In the material from its start through the line containing "Action: [x=783, y=612]", change "chevron arrow" to "caret icon" and reproduce those lines with nothing else altered. Omit the pictures.

━━━ DATA LINES ━━━

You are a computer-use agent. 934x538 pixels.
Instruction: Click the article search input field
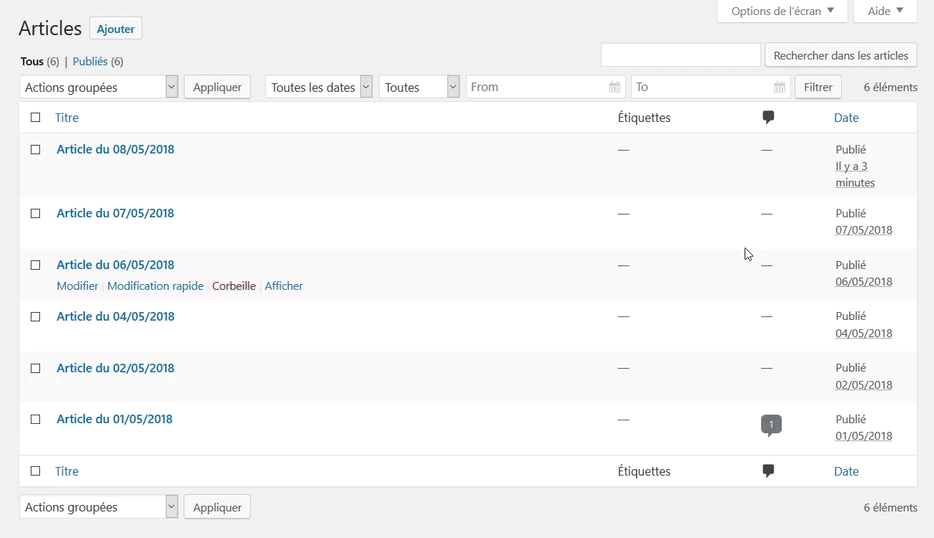(x=680, y=56)
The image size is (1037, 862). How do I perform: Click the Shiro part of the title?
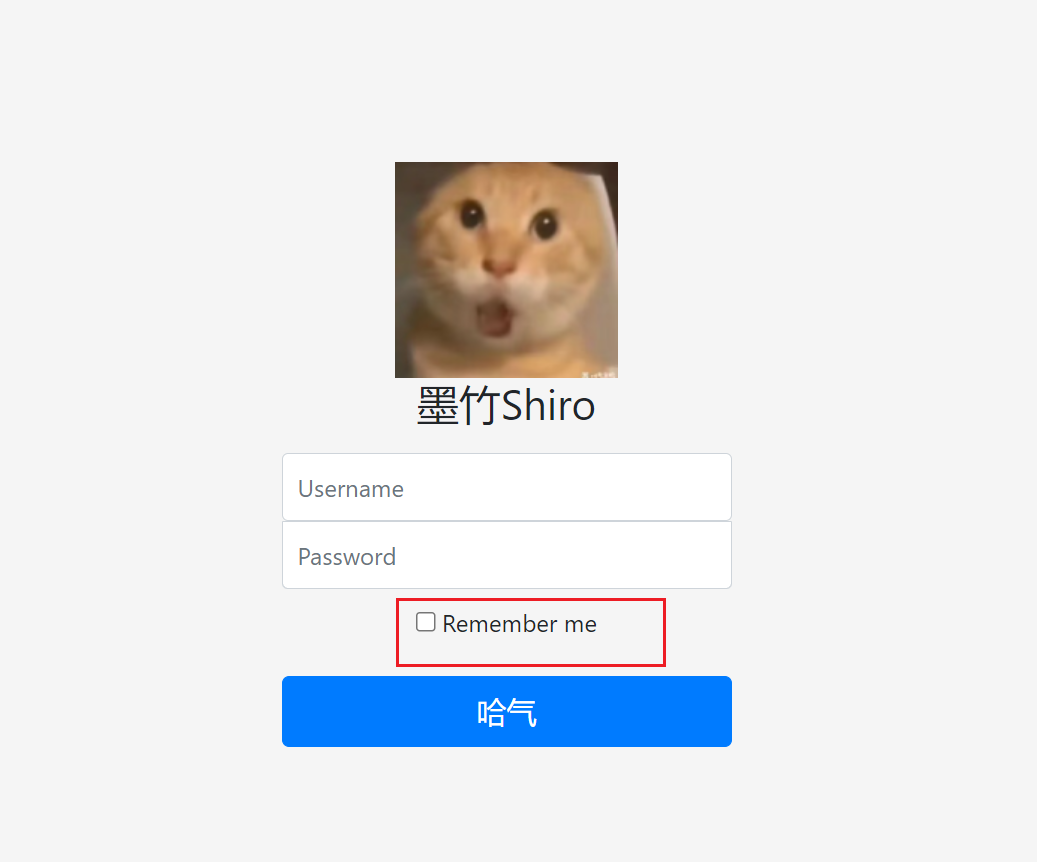(548, 405)
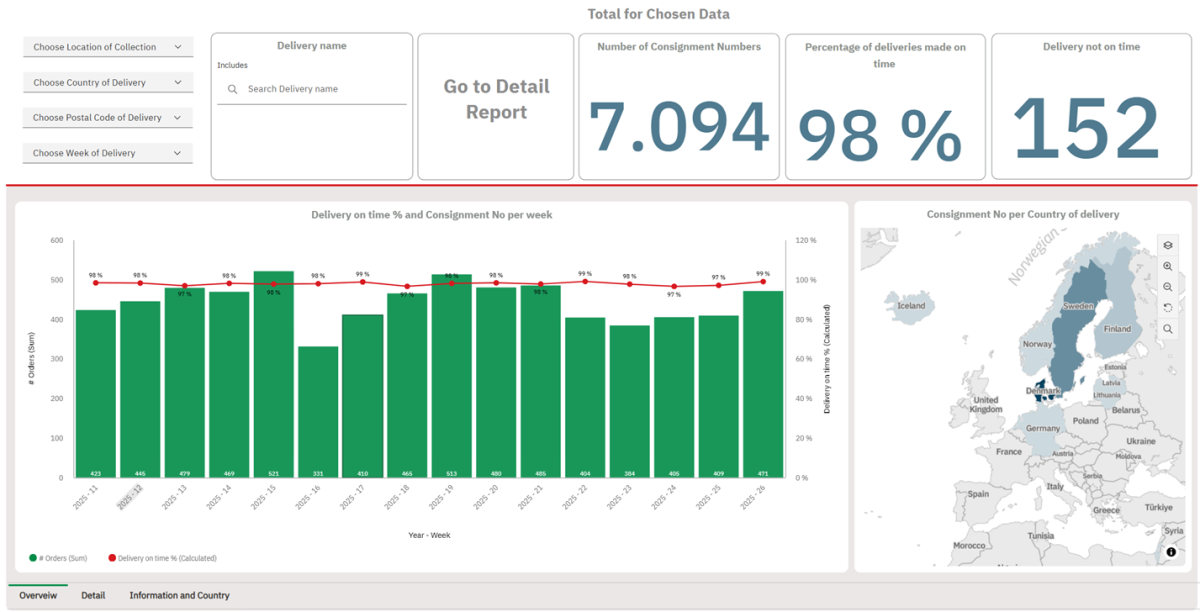This screenshot has height=612, width=1200.
Task: Zoom in on the map
Action: coord(1167,267)
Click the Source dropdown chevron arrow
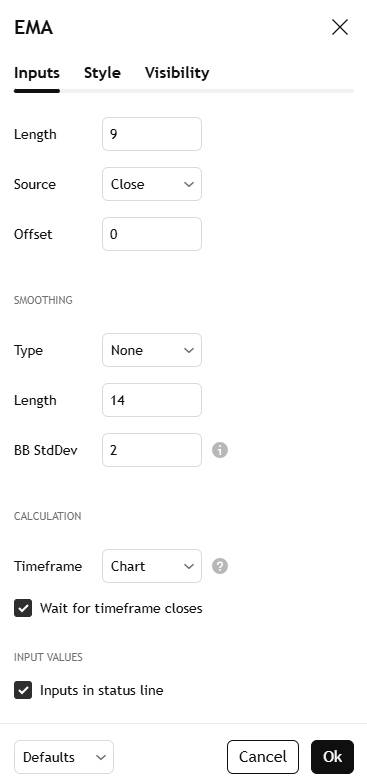 (x=188, y=184)
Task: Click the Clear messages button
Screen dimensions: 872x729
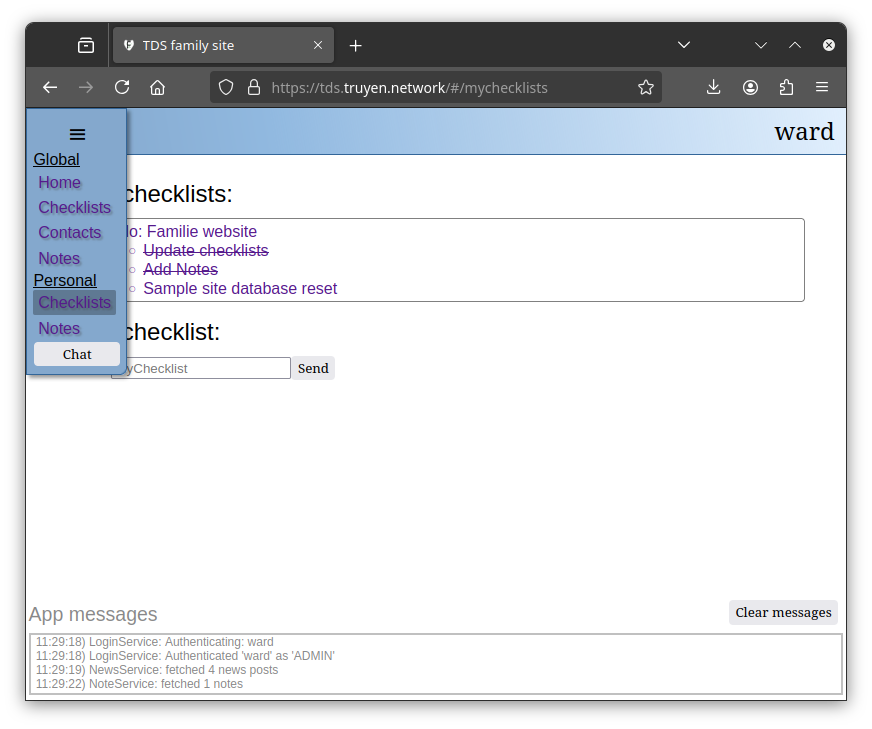Action: [x=783, y=612]
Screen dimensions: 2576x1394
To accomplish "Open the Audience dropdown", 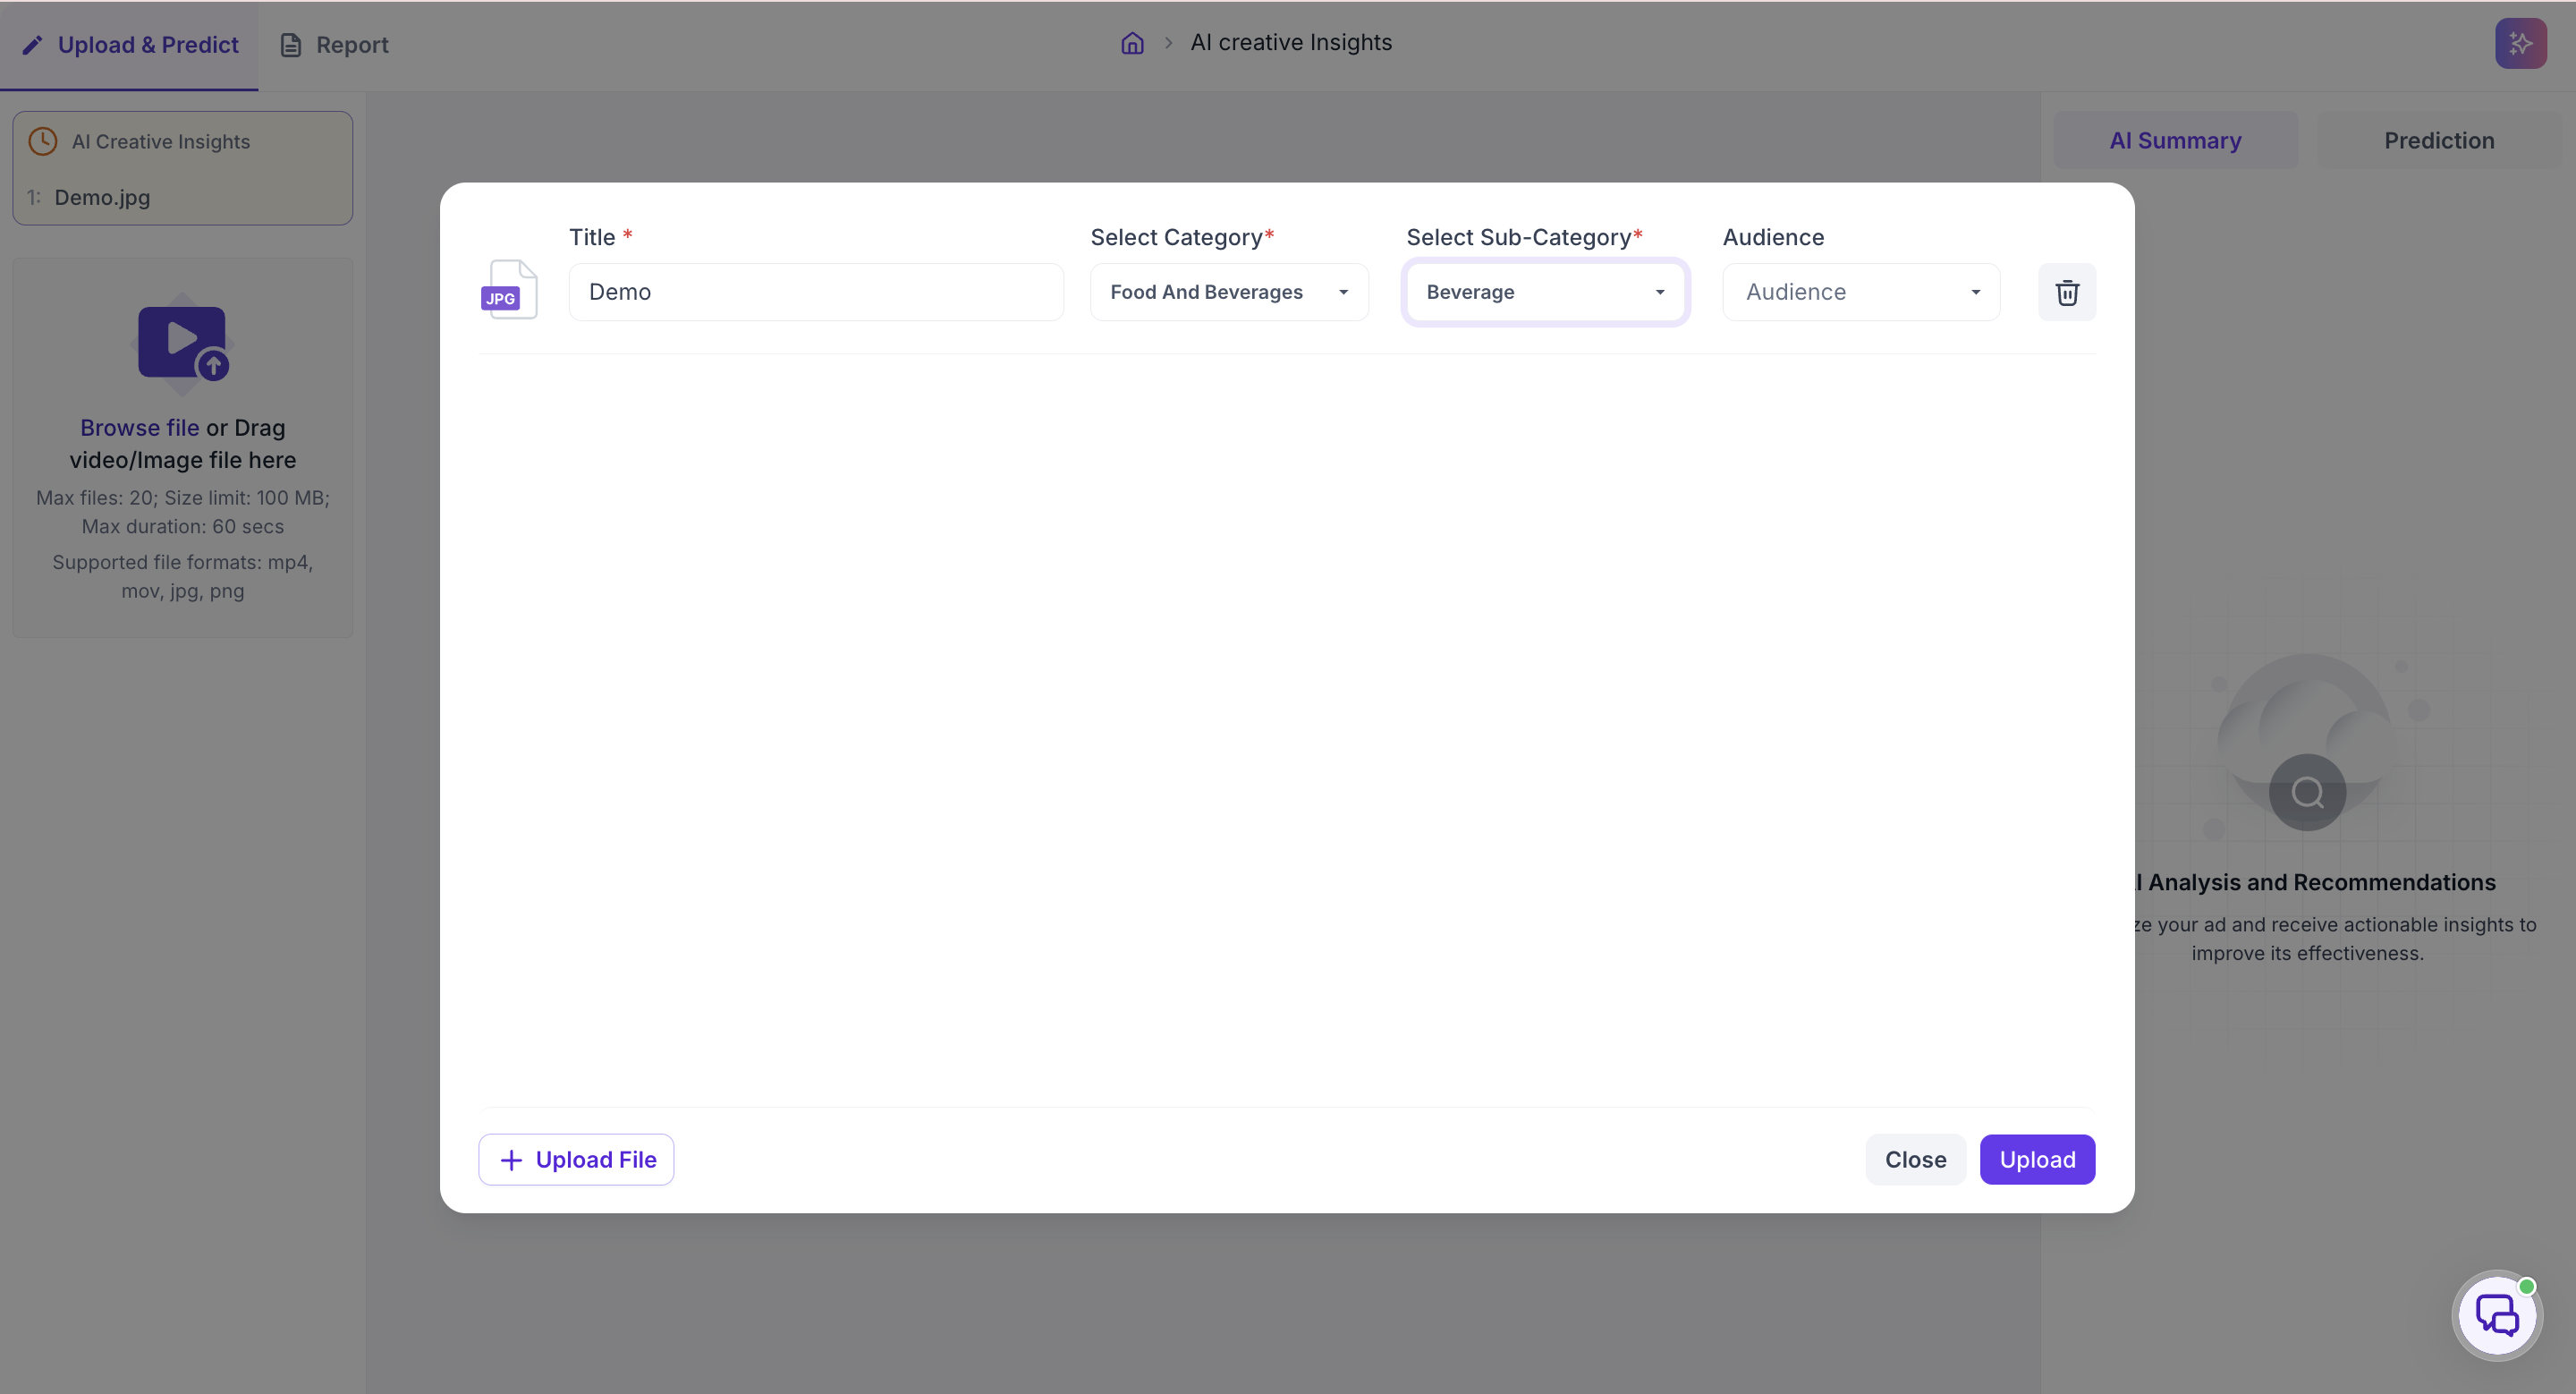I will [x=1861, y=292].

━━━

CORRECT OUTPUT:
You are a computer-use agent. 934x538 pixels.
Instruction: Click the article search input field
(x=680, y=56)
The image size is (1037, 862). How do I perform: Click the Shiro part of the title?
(548, 405)
This screenshot has height=612, width=1200.
Task: Zoom in on the map
Action: coord(1167,267)
Click the Source dropdown caret icon
 (x=188, y=184)
Task: Click the Clear messages button
Screen dimensions: 872x729
Action: [x=783, y=612]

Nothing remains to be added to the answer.